-- QUESTÕES DE ESTUDO --
a – Diga se cada afirmação concorda com a crítica, respondendo sim ou não e citando literalmente as palavras decisivas: (i) a peça estreou no Rio de Janeiro, no SESC Copa, em 11 de julho; (ii) o espetáculo tem dois intervalos; (iii) o cenário é de Beto Bruel.
b – Resuma a crítica em duas frases.

-- TRECHO DA CRÍTICA --
----------------
Leonardo Medeiros em "O Livro dos Itens do Paciente Estevão (foto divulgação) IDA VICENZIA (da Associação Internacional de Críticos de Teatro - AICT) (Especial) |
Ou estou ficando maluca, ou a incompreensão entre
público e espetáculo é radical, neste "O livro dos itens do paciente
Estevão", estreia de Felipe Hirsch e sua Sutil Companhia de Teatro neste
último dia 11 de julho, no Rio de Janeiro, SESC Copa. A princípio pensamos
estar "enfrentando" (e essa é a palavra, "não temos tempo para a
semântica" como diz um dos médicos loucos), um espetáculo de "Grand
Guignol", com todos os recursos horripilantes que ele pode oferecer!
Mas nos comprometemos com as 5 horas de espetáculo e ficamos dispostos a
enfrentar o desafio: afinal, saber como o normal Estevão (Leonardo Medeiros)
enfrentará suas desditas, nos impede de deixar o teatro ao primeiro (e único)
intervalo. Com cenário de Daniela Thomas, e a fantástica luz de Beto Bruel, os
artistas pensaram com carinho em todas as representações do horror e do
grotesco para incluí-los na cena, desde caveiras, esqueletos, até cadeiras de
roda, forcas, etc. - envolvidos por ruídos, sons e marcações de suspense. Mas
nada disso se compara à música delirante e adaptável ao circo de horrores do
diretor. Fato interessante: os personagens da cultura "pop", que
tanto "frisson" causaram em "O Céu está Vazio", se
vulgarizaram com a presença maciça nessa peça paulistana. Assim, tem a emo, representada pela filha
adolescente de Estevão, e o "costume-player" que se desdobra em
vários personagens. Eles variam com tal assiduidade e profusão, misturados a
outros personagens fantásticos que, a princípio, pensamos estar testemunhando
alucinações, porém depois ficamos sabendo que, sim, tais problemas fazem parte
de uma situação de vida do diretor Hirsch, unida à inspiração vinda de
um livro, "O paciente Steve", de Sam Lipsyte, com tradução de
Cid Knipel.
Felipe Hirsch foi buscar
inspiração para escrever sua peça em um fato acontecido com ele - e não só com
ele, podemos garantir - e os desmandos da classe médica, dos amores, da
compulsão e tudo o mais que envolve a sociedade atual. E, de repente, o que nos
parece descabelado começa a tomar forma, corpo, e, súbito, entendemos a peça.
----------------
-- DADOS FORNECIDOS --
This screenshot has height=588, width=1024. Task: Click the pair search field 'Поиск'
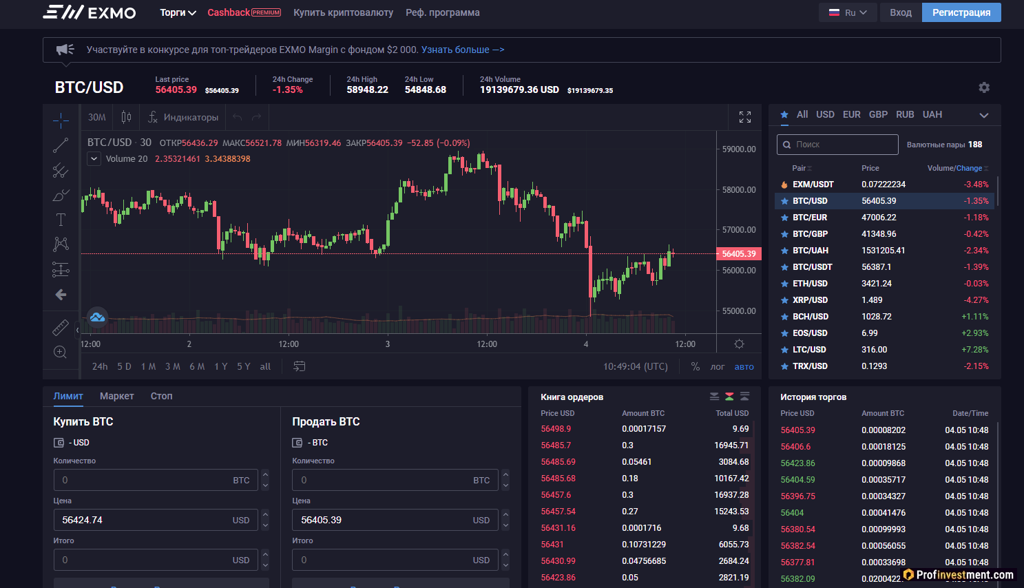tap(837, 145)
----------------
-- RESPOSTAS DAS QUESTÕES --
a –
(i) Sim: "último dia 11 de julho, no Rio de Janeiro, SESC Copa".
(ii) Não: "ao primeiro (e único) intervalo".
(iii) Não: "Com cenário de Daniela Thomas, e a fantástica luz de Beto Bruel".

b – A crítica comenta a estreia, no Rio de Janeiro, de "O livro dos itens do paciente Estevão", espetáculo de cinco horas de Felipe Hirsch e da Sutil Companhia de Teatro. A peça está repleta de representações do horror e do grotesco e de personagens da cultura pop, e nasce de uma situação de vida do diretor unida ao livro "O paciente Steve", de Sam Lipsyte; o que a princípio parece descabelado acaba tomando forma até ser compreendido.